## Exercise
Each record should appear again in the response exactly as it does in the original.

___ Dataset records

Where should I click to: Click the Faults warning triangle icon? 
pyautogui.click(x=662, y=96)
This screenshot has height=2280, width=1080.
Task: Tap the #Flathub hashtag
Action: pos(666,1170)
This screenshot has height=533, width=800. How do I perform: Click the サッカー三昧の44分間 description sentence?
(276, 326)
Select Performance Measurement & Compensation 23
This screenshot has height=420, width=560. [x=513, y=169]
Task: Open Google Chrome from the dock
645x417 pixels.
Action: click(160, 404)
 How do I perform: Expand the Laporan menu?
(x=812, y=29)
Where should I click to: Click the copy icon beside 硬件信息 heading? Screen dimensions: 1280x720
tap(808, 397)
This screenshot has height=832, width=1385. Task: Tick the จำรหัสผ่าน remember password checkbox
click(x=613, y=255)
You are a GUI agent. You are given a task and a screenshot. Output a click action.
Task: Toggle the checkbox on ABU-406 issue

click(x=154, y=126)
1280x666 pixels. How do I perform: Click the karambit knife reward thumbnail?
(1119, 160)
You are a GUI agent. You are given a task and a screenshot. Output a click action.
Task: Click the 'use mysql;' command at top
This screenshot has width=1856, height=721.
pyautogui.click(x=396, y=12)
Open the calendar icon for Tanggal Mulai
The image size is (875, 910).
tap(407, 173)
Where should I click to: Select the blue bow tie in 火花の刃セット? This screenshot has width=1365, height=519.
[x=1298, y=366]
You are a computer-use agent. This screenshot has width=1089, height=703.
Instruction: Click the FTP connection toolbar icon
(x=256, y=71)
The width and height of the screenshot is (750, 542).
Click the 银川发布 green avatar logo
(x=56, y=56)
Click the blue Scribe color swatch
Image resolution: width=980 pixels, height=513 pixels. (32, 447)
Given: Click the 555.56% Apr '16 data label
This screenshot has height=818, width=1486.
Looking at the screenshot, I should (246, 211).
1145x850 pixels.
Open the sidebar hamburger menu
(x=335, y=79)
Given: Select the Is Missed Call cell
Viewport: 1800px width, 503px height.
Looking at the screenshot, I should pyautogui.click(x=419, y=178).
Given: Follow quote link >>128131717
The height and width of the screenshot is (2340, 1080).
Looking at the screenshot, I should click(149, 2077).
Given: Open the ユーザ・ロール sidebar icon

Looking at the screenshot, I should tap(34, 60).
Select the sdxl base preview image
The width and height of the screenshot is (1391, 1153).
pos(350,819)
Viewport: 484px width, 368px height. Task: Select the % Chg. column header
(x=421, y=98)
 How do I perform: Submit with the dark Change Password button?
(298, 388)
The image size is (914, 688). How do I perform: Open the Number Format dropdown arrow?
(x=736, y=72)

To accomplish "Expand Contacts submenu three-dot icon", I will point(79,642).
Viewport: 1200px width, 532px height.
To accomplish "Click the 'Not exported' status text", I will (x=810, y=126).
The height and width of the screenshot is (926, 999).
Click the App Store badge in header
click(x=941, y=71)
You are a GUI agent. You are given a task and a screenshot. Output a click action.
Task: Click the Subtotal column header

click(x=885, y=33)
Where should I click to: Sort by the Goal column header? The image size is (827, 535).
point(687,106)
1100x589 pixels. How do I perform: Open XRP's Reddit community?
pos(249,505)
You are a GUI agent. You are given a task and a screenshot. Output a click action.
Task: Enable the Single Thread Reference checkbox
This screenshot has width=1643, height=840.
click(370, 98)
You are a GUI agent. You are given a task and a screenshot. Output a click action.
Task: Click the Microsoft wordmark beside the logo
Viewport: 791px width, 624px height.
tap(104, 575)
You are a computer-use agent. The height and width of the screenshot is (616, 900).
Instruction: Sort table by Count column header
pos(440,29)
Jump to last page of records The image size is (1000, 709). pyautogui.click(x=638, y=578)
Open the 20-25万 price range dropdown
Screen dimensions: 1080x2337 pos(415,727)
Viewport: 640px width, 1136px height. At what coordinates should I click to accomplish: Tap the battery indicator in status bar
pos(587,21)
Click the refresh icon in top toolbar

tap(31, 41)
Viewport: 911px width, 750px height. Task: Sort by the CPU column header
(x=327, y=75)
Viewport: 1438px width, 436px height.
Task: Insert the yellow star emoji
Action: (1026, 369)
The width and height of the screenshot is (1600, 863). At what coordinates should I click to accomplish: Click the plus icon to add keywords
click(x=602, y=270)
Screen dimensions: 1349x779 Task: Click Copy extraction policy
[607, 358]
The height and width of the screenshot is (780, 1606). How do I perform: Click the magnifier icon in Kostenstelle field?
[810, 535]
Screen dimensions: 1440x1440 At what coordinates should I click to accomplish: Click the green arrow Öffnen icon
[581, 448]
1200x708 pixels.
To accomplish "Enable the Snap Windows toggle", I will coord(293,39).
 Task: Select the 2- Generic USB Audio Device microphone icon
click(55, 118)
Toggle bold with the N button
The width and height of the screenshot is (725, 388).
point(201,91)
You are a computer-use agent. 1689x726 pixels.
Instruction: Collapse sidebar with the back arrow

______

## Solution to this problem
Where should I click to: Click the Faults warning triangle icon? 
pyautogui.click(x=662, y=96)
This screenshot has height=2280, width=1080.
Task: Tap the #Flathub hashtag
Action: pos(666,1170)
This screenshot has height=533, width=800. How do I perform: Click the サッカー三昧の44分間 description sentence?
(276, 326)
Select Performance Measurement & Compensation 23
This screenshot has height=420, width=560. [x=513, y=169]
Task: Open Google Chrome from the dock
645x417 pixels.
Action: click(160, 404)
 How do I perform: Expand the Laporan menu?
(x=812, y=29)
Where should I click to: Click the copy icon beside 硬件信息 heading? Screen dimensions: 1280x720
tap(808, 397)
This screenshot has height=832, width=1385. Task: Tick the จำรหัสผ่าน remember password checkbox
click(x=613, y=255)
You are a GUI agent. You are given a task and a screenshot. Output a click action.
Task: Toggle the checkbox on ABU-406 issue

click(x=154, y=126)
1280x666 pixels. How do I perform: Click the karambit knife reward thumbnail?
(1119, 160)
You are a GUI agent. You are given a task and a screenshot. Output a click action.
Task: Click the 'use mysql;' command at top
This screenshot has width=1856, height=721.
pyautogui.click(x=396, y=12)
Open the calendar icon for Tanggal Mulai
The image size is (875, 910).
tap(407, 173)
Where should I click to: Select the blue bow tie in 火花の刃セット? This screenshot has width=1365, height=519.
[x=1298, y=366]
You are a computer-use agent. This screenshot has width=1089, height=703.
Instruction: Click the FTP connection toolbar icon
(x=256, y=71)
The width and height of the screenshot is (750, 542).
Click the 银川发布 green avatar logo
(x=56, y=56)
Click the blue Scribe color swatch
Image resolution: width=980 pixels, height=513 pixels. (32, 447)
Given: Click the 555.56% Apr '16 data label
This screenshot has height=818, width=1486.
Looking at the screenshot, I should (246, 211).
1145x850 pixels.
Open the sidebar hamburger menu
(x=335, y=79)
Given: Select the Is Missed Call cell
Viewport: 1800px width, 503px height.
Looking at the screenshot, I should pyautogui.click(x=419, y=178).
Given: Follow quote link >>128131717
The height and width of the screenshot is (2340, 1080).
Looking at the screenshot, I should click(149, 2077).
Given: Open the ユーザ・ロール sidebar icon

Looking at the screenshot, I should tap(34, 60).
Select the sdxl base preview image
The width and height of the screenshot is (1391, 1153).
pos(350,819)
Viewport: 484px width, 368px height. Task: Select the % Chg. column header
(x=421, y=98)
 How do I perform: Submit with the dark Change Password button?
(298, 388)
The image size is (914, 688). How do I perform: Open the Number Format dropdown arrow?
(x=736, y=72)

To accomplish "Expand Contacts submenu three-dot icon", I will point(79,642).
Viewport: 1200px width, 532px height.
To accomplish "Click the 'Not exported' status text", I will (x=810, y=126).
The height and width of the screenshot is (926, 999).
Click the App Store badge in header
click(x=941, y=71)
You are a GUI agent. You are given a task and a screenshot. Output a click action.
Task: Click the Subtotal column header

click(x=885, y=33)
Where should I click to: Sort by the Goal column header? The image size is (827, 535).
point(687,106)
1100x589 pixels. How do I perform: Open XRP's Reddit community?
pos(249,505)
You are a GUI agent. You are given a task and a screenshot. Output a click action.
Task: Enable the Single Thread Reference checkbox
This screenshot has width=1643, height=840.
click(370, 98)
You are a GUI agent. You are given a task and a screenshot. Output a click action.
Task: Click the Microsoft wordmark beside the logo
Viewport: 791px width, 624px height.
tap(104, 575)
You are a computer-use agent. The height and width of the screenshot is (616, 900).
Instruction: Sort table by Count column header
pos(440,29)
Jump to last page of records The image size is (1000, 709). pyautogui.click(x=638, y=578)
Open the 20-25万 price range dropdown
Screen dimensions: 1080x2337 pos(415,727)
Viewport: 640px width, 1136px height. At what coordinates should I click to accomplish: Tap the battery indicator in status bar
pos(587,21)
Click the refresh icon in top toolbar

tap(31, 41)
Viewport: 911px width, 750px height. Task: Sort by the CPU column header
(x=327, y=75)
Viewport: 1438px width, 436px height.
Task: Insert the yellow star emoji
Action: (1026, 369)
The width and height of the screenshot is (1600, 863). At what coordinates should I click to accomplish: Click the plus icon to add keywords
click(x=602, y=270)
Screen dimensions: 1349x779 Task: Click Copy extraction policy
[607, 358]
The height and width of the screenshot is (780, 1606). How do I perform: Click the magnifier icon in Kostenstelle field?
[810, 535]
Screen dimensions: 1440x1440 At what coordinates should I click to accomplish: Click the green arrow Öffnen icon
[581, 448]
1200x708 pixels.
To accomplish "Enable the Snap Windows toggle", I will coord(293,39).
 Task: Select the 2- Generic USB Audio Device microphone icon
click(55, 118)
Toggle bold with the N button
The width and height of the screenshot is (725, 388).
point(201,91)
You are a computer-use agent. 1689x726 pixels.
Instruction: Collapse sidebar with the back arrow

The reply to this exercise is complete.